### ACTIVITY
Each entry needs to be given again, character for character.

### DATA TO USE

* * * *

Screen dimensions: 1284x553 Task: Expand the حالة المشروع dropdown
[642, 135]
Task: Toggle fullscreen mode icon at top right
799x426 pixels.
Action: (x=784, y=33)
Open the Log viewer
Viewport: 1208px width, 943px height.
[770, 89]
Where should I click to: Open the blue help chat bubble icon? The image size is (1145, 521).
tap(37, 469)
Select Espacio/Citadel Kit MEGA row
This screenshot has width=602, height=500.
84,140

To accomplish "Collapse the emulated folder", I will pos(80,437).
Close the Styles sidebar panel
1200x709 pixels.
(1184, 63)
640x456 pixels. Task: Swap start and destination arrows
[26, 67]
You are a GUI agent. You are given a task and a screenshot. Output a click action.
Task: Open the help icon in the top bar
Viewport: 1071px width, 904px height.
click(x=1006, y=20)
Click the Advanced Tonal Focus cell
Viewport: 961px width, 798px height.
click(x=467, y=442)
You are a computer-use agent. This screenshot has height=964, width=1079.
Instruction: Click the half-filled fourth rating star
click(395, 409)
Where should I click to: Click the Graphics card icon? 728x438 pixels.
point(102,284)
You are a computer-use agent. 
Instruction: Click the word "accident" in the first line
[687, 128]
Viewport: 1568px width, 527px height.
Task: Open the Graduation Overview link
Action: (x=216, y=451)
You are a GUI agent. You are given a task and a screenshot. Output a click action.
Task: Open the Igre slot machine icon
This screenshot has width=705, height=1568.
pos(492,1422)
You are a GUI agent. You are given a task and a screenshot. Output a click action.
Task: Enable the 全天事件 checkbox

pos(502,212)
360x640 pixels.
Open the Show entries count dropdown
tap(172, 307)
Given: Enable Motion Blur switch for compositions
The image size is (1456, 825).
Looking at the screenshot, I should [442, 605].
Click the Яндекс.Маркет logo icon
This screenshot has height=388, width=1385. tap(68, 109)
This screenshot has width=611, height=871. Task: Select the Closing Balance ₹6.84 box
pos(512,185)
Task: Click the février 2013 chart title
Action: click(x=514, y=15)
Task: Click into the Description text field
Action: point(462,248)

* * * *

### EXERCISE RESPONSE
Screen dimensions: 1284x553 Task: Expand the حالة المشروع dropdown
[642, 135]
Task: Toggle fullscreen mode icon at top right
799x426 pixels.
Action: (x=784, y=33)
Open the Log viewer
Viewport: 1208px width, 943px height.
[770, 89]
Where should I click to: Open the blue help chat bubble icon? The image size is (1145, 521).
tap(37, 469)
Select Espacio/Citadel Kit MEGA row
This screenshot has width=602, height=500.
84,140

To accomplish "Collapse the emulated folder", I will pos(80,437).
Close the Styles sidebar panel
1200x709 pixels.
(1184, 63)
640x456 pixels. Task: Swap start and destination arrows
[26, 67]
You are a GUI agent. You are given a task and a screenshot. Output a click action.
Task: Open the help icon in the top bar
Viewport: 1071px width, 904px height.
click(x=1006, y=20)
Click the Advanced Tonal Focus cell
Viewport: 961px width, 798px height.
click(x=467, y=442)
You are a computer-use agent. This screenshot has height=964, width=1079.
Instruction: Click the half-filled fourth rating star
click(395, 409)
Where should I click to: Click the Graphics card icon? 728x438 pixels.
point(102,284)
You are a computer-use agent. 
Instruction: Click the word "accident" in the first line
[687, 128]
Viewport: 1568px width, 527px height.
Task: Open the Graduation Overview link
Action: (x=216, y=451)
You are a GUI agent. You are given a task and a screenshot. Output a click action.
Task: Open the Igre slot machine icon
This screenshot has width=705, height=1568.
pos(492,1422)
You are a GUI agent. You are given a task and a screenshot. Output a click action.
Task: Enable the 全天事件 checkbox

pos(502,212)
360x640 pixels.
Open the Show entries count dropdown
tap(172, 307)
Given: Enable Motion Blur switch for compositions
The image size is (1456, 825).
Looking at the screenshot, I should [442, 605].
Click the Яндекс.Маркет logo icon
This screenshot has height=388, width=1385. tap(68, 109)
This screenshot has width=611, height=871. Task: Select the Closing Balance ₹6.84 box
pos(512,185)
Task: Click the février 2013 chart title
Action: click(x=514, y=15)
Task: Click into the Description text field
Action: point(462,248)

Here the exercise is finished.